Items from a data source
※

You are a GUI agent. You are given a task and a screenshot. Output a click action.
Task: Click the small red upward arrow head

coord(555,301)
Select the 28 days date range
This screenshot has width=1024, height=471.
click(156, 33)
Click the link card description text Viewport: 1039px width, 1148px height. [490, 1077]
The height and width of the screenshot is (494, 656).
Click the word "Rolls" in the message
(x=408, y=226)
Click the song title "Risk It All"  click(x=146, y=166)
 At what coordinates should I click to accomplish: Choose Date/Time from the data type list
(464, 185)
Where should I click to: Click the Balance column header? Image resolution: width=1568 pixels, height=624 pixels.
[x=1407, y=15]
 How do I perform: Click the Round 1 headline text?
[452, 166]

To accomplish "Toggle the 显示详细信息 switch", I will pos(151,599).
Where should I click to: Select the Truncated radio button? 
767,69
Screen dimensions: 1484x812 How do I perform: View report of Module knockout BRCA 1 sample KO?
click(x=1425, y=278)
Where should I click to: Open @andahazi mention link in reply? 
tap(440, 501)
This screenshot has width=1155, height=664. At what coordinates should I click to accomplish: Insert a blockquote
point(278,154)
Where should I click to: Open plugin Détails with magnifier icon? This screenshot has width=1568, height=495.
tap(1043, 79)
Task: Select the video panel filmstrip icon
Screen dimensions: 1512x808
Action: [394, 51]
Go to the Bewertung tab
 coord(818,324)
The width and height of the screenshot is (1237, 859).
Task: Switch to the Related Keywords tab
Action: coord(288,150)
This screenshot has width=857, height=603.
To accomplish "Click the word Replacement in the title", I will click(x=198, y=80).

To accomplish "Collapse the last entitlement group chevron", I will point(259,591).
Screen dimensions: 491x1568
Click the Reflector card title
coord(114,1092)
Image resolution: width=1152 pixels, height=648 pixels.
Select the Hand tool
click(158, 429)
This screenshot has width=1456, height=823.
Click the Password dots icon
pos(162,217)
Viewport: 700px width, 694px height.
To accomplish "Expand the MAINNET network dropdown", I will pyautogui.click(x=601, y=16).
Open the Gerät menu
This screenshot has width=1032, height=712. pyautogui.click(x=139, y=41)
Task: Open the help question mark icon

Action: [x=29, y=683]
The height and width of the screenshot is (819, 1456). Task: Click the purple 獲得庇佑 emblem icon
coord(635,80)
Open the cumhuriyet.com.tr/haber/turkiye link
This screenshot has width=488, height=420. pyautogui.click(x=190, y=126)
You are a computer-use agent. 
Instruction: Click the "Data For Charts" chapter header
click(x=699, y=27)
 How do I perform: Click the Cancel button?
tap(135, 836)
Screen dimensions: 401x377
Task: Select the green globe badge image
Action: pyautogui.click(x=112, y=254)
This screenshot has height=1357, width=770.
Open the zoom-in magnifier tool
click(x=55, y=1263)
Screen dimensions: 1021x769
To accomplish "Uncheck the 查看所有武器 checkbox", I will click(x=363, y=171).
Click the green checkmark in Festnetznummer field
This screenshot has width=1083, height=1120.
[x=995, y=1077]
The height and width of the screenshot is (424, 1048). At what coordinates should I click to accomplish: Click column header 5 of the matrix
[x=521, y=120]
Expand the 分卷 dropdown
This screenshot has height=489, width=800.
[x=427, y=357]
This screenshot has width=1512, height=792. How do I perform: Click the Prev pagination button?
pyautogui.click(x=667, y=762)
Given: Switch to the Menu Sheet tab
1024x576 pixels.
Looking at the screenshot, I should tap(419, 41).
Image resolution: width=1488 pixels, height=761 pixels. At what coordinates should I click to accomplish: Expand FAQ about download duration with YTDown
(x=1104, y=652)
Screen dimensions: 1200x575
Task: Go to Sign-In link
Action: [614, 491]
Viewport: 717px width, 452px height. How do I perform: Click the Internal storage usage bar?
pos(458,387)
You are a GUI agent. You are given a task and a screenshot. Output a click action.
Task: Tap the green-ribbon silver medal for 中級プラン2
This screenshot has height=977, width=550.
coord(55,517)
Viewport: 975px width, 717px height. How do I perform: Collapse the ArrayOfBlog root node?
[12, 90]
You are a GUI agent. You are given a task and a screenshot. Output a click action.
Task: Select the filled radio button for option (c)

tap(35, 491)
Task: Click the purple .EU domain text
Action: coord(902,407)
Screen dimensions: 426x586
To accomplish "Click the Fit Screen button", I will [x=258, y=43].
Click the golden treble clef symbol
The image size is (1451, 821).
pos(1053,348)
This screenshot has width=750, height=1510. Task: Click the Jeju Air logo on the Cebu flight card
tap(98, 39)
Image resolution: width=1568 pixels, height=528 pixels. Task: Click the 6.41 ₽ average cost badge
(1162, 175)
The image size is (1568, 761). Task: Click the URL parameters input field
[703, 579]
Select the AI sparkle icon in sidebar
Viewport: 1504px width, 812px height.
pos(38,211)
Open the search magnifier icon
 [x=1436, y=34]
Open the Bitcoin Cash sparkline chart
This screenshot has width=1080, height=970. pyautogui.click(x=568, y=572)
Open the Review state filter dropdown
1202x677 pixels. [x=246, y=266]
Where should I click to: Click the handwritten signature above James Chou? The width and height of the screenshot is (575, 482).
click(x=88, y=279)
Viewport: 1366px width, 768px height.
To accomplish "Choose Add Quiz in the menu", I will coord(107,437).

※

* _What to do_
Give every entry once more, exactly as it reads.

* _Problem solution_
You are a GUI agent. You are given a task and a screenshot. Output a click action.
Task: Click the small red upward arrow head

coord(555,301)
Select the 28 days date range
This screenshot has width=1024, height=471.
click(156, 33)
Click the link card description text Viewport: 1039px width, 1148px height. [490, 1077]
The height and width of the screenshot is (494, 656).
Click the word "Rolls" in the message
(x=408, y=226)
Click the song title "Risk It All"  click(x=146, y=166)
 At what coordinates should I click to accomplish: Choose Date/Time from the data type list
(464, 185)
Where should I click to: Click the Balance column header? Image resolution: width=1568 pixels, height=624 pixels.
[x=1407, y=15]
 How do I perform: Click the Round 1 headline text?
[452, 166]

To accomplish "Toggle the 显示详细信息 switch", I will pos(151,599).
Where should I click to: Select the Truncated radio button? 
767,69
Screen dimensions: 1484x812 How do I perform: View report of Module knockout BRCA 1 sample KO?
click(x=1425, y=278)
Where should I click to: Open @andahazi mention link in reply? 
tap(440, 501)
This screenshot has width=1155, height=664. At what coordinates should I click to accomplish: Insert a blockquote
point(278,154)
Where should I click to: Open plugin Détails with magnifier icon? This screenshot has width=1568, height=495.
tap(1043, 79)
Task: Select the video panel filmstrip icon
Screen dimensions: 1512x808
Action: [394, 51]
Go to the Bewertung tab
 coord(818,324)
The width and height of the screenshot is (1237, 859).
Task: Switch to the Related Keywords tab
Action: coord(288,150)
This screenshot has width=857, height=603.
To accomplish "Click the word Replacement in the title", I will click(x=198, y=80).

To accomplish "Collapse the last entitlement group chevron", I will point(259,591).
Screen dimensions: 491x1568
Click the Reflector card title
coord(114,1092)
Image resolution: width=1152 pixels, height=648 pixels.
Select the Hand tool
click(158, 429)
This screenshot has width=1456, height=823.
Click the Password dots icon
pos(162,217)
Viewport: 700px width, 694px height.
To accomplish "Expand the MAINNET network dropdown", I will pyautogui.click(x=601, y=16).
Open the Gerät menu
This screenshot has width=1032, height=712. pyautogui.click(x=139, y=41)
Task: Open the help question mark icon

Action: [x=29, y=683]
The height and width of the screenshot is (819, 1456). Task: Click the purple 獲得庇佑 emblem icon
coord(635,80)
Open the cumhuriyet.com.tr/haber/turkiye link
This screenshot has width=488, height=420. pyautogui.click(x=190, y=126)
You are a computer-use agent. 
Instruction: Click the "Data For Charts" chapter header
click(x=699, y=27)
 How do I perform: Click the Cancel button?
tap(135, 836)
Screen dimensions: 401x377
Task: Select the green globe badge image
Action: pyautogui.click(x=112, y=254)
This screenshot has height=1357, width=770.
Open the zoom-in magnifier tool
click(x=55, y=1263)
Screen dimensions: 1021x769
To accomplish "Uncheck the 查看所有武器 checkbox", I will click(x=363, y=171).
Click the green checkmark in Festnetznummer field
This screenshot has width=1083, height=1120.
[x=995, y=1077]
The height and width of the screenshot is (424, 1048). At what coordinates should I click to accomplish: Click column header 5 of the matrix
[x=521, y=120]
Expand the 分卷 dropdown
This screenshot has height=489, width=800.
[x=427, y=357]
This screenshot has width=1512, height=792. How do I perform: Click the Prev pagination button?
pyautogui.click(x=667, y=762)
Given: Switch to the Menu Sheet tab
1024x576 pixels.
Looking at the screenshot, I should tap(419, 41).
Image resolution: width=1488 pixels, height=761 pixels. At what coordinates should I click to accomplish: Expand FAQ about download duration with YTDown
(x=1104, y=652)
Screen dimensions: 1200x575
Task: Go to Sign-In link
Action: [614, 491]
Viewport: 717px width, 452px height. How do I perform: Click the Internal storage usage bar?
pos(458,387)
You are a GUI agent. You are given a task and a screenshot. Output a click action.
Task: Tap the green-ribbon silver medal for 中級プラン2
This screenshot has height=977, width=550.
coord(55,517)
Viewport: 975px width, 717px height. How do I perform: Collapse the ArrayOfBlog root node?
[12, 90]
You are a GUI agent. You are given a task and a screenshot. Output a click action.
Task: Select the filled radio button for option (c)

tap(35, 491)
Task: Click the purple .EU domain text
Action: coord(902,407)
Screen dimensions: 426x586
To accomplish "Click the Fit Screen button", I will [x=258, y=43].
Click the golden treble clef symbol
The image size is (1451, 821).
pos(1053,348)
This screenshot has width=750, height=1510. Task: Click the Jeju Air logo on the Cebu flight card
tap(98, 39)
Image resolution: width=1568 pixels, height=528 pixels. Task: Click the 6.41 ₽ average cost badge
(1162, 175)
The image size is (1568, 761). Task: Click the URL parameters input field
[703, 579]
Select the AI sparkle icon in sidebar
Viewport: 1504px width, 812px height.
pos(38,211)
Open the search magnifier icon
 [x=1436, y=34]
Open the Bitcoin Cash sparkline chart
This screenshot has width=1080, height=970. pyautogui.click(x=568, y=572)
Open the Review state filter dropdown
1202x677 pixels. [x=246, y=266]
Where should I click to: Click the handwritten signature above James Chou? The width and height of the screenshot is (575, 482).
click(x=88, y=279)
Viewport: 1366px width, 768px height.
To accomplish "Choose Add Quiz in the menu", I will coord(107,437).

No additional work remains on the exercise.